7. Modern Romance by Aziz Ansari and Eric Klinenberg
Ryan and I listened to Aziz's take on modern romance over the course of our West Coast Road Trip last year and it wasn't a terrible way to spend 6 of our 50 or so driving hours. It's got some interesting anecdotes about dating from Aziz's research and some cool cultural looks into other countries and thier dating styles, but ultimately it's more of a time capsule than a revelation.
8. Love Warrior by Glennon Doyle Melton
Love Warrior is a memoir about Glennon, an activist and Christian blogger from Florida, her marriage to her husband Craig and the devastating revelation that Craig has been cheating on her for the duration of their marriage, over the course of a decade and three kids. It's an interesting, brutal examination of what happens when a marriage falls apart but you try to stay together for the kids, and of the work that Glennon does to understand and love herself in the process.

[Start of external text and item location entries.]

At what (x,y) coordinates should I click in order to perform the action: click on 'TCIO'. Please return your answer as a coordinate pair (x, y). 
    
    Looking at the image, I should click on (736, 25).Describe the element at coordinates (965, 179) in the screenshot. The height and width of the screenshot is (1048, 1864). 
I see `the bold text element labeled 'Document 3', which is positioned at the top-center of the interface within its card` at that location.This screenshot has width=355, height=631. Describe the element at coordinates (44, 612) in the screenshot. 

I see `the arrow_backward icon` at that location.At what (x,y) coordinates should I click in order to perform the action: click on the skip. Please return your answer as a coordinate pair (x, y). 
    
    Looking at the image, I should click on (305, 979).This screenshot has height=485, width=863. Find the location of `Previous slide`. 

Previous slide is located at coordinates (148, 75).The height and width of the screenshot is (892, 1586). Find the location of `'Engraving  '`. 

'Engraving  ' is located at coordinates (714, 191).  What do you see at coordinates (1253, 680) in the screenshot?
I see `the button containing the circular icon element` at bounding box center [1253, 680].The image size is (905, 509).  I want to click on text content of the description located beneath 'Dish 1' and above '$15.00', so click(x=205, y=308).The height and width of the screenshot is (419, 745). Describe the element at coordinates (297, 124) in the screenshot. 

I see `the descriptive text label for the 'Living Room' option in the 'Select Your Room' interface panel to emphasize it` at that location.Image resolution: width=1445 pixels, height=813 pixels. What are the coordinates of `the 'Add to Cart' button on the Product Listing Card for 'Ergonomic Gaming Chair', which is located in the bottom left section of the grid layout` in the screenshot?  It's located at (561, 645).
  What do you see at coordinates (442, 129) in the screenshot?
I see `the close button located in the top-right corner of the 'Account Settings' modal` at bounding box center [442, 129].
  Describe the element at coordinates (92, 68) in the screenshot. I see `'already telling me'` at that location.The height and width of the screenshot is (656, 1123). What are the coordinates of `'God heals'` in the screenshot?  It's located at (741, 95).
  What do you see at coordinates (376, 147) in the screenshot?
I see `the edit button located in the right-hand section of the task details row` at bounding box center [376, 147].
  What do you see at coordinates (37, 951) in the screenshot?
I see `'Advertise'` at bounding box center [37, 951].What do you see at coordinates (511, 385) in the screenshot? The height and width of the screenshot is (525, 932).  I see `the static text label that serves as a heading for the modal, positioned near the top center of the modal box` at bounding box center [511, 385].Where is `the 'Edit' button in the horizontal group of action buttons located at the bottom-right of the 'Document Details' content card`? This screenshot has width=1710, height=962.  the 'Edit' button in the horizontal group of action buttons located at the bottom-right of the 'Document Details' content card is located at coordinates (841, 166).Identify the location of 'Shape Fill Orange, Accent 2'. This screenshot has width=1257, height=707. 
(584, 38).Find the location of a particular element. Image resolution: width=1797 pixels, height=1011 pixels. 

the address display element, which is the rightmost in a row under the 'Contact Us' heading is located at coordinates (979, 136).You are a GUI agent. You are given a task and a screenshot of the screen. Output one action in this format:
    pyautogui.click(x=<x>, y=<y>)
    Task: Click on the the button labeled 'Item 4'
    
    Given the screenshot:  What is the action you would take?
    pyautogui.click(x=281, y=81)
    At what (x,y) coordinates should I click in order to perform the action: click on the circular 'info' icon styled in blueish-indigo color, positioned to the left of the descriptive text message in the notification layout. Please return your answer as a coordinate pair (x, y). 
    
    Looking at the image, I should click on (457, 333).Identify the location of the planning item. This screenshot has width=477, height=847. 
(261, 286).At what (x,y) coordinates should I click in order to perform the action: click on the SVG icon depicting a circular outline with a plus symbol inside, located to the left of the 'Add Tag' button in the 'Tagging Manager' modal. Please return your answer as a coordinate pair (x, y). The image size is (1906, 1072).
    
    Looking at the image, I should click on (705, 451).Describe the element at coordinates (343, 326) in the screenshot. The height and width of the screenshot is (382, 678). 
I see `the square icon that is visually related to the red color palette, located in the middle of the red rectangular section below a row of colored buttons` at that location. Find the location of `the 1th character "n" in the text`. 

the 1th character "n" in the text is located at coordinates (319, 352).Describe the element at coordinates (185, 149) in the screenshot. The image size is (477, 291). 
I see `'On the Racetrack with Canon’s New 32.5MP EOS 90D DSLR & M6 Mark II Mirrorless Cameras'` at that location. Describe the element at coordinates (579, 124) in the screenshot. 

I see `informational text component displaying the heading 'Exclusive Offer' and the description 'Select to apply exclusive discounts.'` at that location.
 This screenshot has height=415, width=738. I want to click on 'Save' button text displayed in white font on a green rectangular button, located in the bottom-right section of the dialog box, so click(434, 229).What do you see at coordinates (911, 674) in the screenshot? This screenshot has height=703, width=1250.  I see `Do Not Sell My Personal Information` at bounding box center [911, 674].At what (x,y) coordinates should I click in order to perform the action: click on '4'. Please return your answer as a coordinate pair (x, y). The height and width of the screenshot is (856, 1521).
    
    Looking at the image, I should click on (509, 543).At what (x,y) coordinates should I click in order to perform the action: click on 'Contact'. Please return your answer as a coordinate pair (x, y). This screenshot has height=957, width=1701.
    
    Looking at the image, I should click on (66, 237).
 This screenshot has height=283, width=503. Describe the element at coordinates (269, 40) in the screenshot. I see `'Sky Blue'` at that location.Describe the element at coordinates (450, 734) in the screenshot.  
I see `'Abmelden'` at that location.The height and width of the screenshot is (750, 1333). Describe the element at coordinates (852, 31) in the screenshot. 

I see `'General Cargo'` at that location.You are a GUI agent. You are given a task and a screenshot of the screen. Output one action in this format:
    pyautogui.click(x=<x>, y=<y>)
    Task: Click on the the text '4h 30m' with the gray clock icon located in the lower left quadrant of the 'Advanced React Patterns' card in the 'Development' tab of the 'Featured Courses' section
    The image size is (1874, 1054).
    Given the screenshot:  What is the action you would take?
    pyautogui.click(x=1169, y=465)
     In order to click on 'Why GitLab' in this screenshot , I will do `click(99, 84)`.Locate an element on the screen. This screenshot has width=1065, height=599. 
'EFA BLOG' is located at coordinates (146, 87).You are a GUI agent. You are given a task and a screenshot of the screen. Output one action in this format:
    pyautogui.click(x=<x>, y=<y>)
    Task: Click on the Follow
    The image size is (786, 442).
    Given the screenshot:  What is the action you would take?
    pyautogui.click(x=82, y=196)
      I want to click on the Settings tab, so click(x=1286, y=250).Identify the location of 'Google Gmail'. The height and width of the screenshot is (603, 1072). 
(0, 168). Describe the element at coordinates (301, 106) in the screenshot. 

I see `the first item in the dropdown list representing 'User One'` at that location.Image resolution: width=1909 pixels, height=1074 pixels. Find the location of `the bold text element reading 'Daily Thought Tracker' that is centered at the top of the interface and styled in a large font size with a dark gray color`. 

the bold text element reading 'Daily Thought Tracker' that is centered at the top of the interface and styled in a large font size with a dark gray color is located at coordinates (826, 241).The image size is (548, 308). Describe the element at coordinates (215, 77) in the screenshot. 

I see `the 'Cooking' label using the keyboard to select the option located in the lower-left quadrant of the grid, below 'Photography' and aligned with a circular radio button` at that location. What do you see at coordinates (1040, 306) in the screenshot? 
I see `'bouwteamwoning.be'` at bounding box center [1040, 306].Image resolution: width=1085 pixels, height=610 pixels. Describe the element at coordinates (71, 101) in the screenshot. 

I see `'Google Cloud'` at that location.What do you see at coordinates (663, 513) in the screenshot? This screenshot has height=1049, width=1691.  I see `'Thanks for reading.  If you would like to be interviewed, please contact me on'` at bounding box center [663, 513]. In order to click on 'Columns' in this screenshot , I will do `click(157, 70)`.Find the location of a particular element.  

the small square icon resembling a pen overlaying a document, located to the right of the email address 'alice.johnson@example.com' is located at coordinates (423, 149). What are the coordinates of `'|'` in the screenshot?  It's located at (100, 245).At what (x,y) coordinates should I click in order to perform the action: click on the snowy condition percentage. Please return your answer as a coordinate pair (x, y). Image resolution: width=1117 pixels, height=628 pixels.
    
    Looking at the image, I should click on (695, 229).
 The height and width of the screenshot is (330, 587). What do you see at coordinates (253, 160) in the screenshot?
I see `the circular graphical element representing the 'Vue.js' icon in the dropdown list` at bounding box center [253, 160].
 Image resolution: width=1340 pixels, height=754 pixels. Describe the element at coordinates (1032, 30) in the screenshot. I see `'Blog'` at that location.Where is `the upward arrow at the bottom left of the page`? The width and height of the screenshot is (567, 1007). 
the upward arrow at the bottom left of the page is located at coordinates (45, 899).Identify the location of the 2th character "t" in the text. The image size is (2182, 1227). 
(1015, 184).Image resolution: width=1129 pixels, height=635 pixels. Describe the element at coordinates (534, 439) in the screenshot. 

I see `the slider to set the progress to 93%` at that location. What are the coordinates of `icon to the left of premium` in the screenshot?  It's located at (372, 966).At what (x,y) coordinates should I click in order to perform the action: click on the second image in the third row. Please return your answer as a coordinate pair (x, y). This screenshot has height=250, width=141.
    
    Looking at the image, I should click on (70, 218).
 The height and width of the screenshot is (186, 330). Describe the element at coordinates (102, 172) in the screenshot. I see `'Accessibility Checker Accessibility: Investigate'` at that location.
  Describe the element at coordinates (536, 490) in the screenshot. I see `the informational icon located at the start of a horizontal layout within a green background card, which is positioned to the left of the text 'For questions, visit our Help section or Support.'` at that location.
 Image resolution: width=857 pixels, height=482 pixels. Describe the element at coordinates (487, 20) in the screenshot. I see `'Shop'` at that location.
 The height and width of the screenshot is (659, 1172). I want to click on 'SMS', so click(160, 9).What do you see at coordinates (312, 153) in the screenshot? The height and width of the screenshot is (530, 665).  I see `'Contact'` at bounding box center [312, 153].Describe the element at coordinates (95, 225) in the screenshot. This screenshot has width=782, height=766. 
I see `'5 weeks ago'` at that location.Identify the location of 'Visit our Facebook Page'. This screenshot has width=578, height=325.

9. We Love You Charlie Freeman by Kaitlyn Greenidge
I don't think there is a book that I have been more excited for than We Love You Charlie Freeman. You know how those Game of Thrones people are all amped about the next book that's supposedly coming out (but I doubt it because why write another million page book when you can roll around in money all day)? That's how excited I've been about WLYCF. I left Hunter in 2010 when this novel was in its first draft, which means I have been waiting for it for six years. And it was everything I knew it would be and more. This is a painfully beautiful exploration of family, of becoming, of inherent womanhood, of race, of all the ways we disappoint each other and ourselves and the bargaining and manipulations that occur as a result. I loved this book almost as much as I love its author.
10. Siddhartha by Hermann Hesse
This book kept coming to me in various ways. My favorite musician recommended it in 2005 and one of his tattoos was inspired by it, thus inspiring one of my tattoos. Then my dad gifted me a copy last Christmas as one of his favorites. And then this past season on Shameless, one of my favorite shows, the finale featured it too. So this year, I decided to finally read it over the course of Couch Week, making it my last read of 2016. It's a book I think I'll end up returning to again and again because I don't think you can learn its lessons the first time, but what I did take away is this: we are all doing the best we can.
2016 '50 Books' Progress: 10/50
I swear... 2017 is my year. Here we go!